Thursday, 1 September 2011

Caspian In Dorset

If yesterday was the last of the Meteorological Summer, then today is similarly the first of the Autumn. There were some changes in the weather as well as the wind veered into the south east (unusual for this part of the world), increased somewhat to a rate of about 20 knots, bringing with it a chill, and the sun came out. Even the cemetery had a different feel as loads of birds were singing including Chaffinch, Great & Blue Tit, Wren, Blackcap, Dunnock and Blackbird.

A Carrion Crow clearing up after the 'Take-Away Litter Louts'.

Radipole, still showing very low water levels, was also active as 'three figures' of Sand Martin swooped above the north end, Chiffchaff and Willow Warbler seemed to be in every tree and bush, while both Lesser & Common Whitethroat were spotted as was a passing Kingfisher.

As ever a good number of Cormorant occupied on of the islands close to the Visitor's Centre

It's been a long time coming, but with the mud comes birds and anticipation and it wasn't long before a Ruff flew in, but my sights were set on the

Little Ringed Plover of yesterday which was still in attendance and a good deal closer. An addition to my 'ongoing' September List so welcome indeed as was the next contender. Fellow 'birder' Ian Stanley already had an odd looking Gull in his sights, and joining him we discussed the merits of what it could be, and started leaning towards Yellow-legged Gull. That's when we were joined by Bob Ford and by the time he and I left we were sticking to our guns. Shortly after reaching Lodmoor I received a text from Ian confirming it to be a

'first winter' Caspian Gull (seen here with great Black-backed Gull on the right) a rare find indeed.

This was only the second time I had seen this species which coincidently

was also found by Ian in more or less the same spot

in February 2008.

A second addition to the September List!

While watching the House Sparrows pecking at a nut feeder this

Brown Rat was seen capitalising on the bits falling to the ground,

seeming unconcerned about my presance. Before leaving we also saw Curlew Sandpiper, Black-tailed Godwit, Dunlin, 14 Grey Heron plus a few Swallows.

Lodmoor remained much the same as yesterday, but this Sea Buckthorn was a sight to see laden with berries as all the hedgerows seem to be, and there were also a few Common Sandpiper, more Dunlin, a Common Redshank, several Little Egret, Black-tailed Godwit, 2 Tree Pipit, a Yellow Wagtail and 3 Sandwich Terns.

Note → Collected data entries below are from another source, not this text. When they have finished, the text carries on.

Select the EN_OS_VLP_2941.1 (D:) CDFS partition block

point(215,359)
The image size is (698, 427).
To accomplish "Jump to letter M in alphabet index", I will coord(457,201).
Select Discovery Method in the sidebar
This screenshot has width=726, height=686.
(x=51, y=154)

I always find it difficult to pass a Wood Pigeon by, as they are so photogenic and in my view

have beautiful eyes. I should also point out that I rarely pass them by if they are on the menu as well.

As the bus sped alongside Portland Harbour, it was unusual to see what I beleive were 2 Royal Navy (Pusser's) Whalers under sail?

Arriving at Sweethill, Portland the number of House Sparrows along the footpath seem to have doubled over the breeding season, but there was a distinct lack of migrants as I walked towards the Bird Observatory.

As with the Buchthorn, the Tamarisk in the Obs garden is showing good colour but flowers not berries.

Common Darter

This Red Fox appeared out of the undergrowth, close to the Barns, perched on top of the bushes and enjoyed a feast of an abundance of Blackberries.

At last a migrant, or as it was 3, Yellow Wagtail and on my way home found this

Small Copper Butterfly,

a few Scarlet Pimpernel and also a fast flying Hobby plus a Spotted Flycatcher.

During my visit to see my mate gary White he showed me this photograph on an insect I could not identify. However, I know a man who could so sent it to John Gifford who arrived at Leptophyes punctatissima, English name, Speckled Bush Cricket. So, there you are Secret now we all know and many thanks to you John.


  1. Love the Wood Pigeon photograph

  2. Looked at your Blog Jack and the Cuba photos certainly 'rang a bell'. Take care one and all.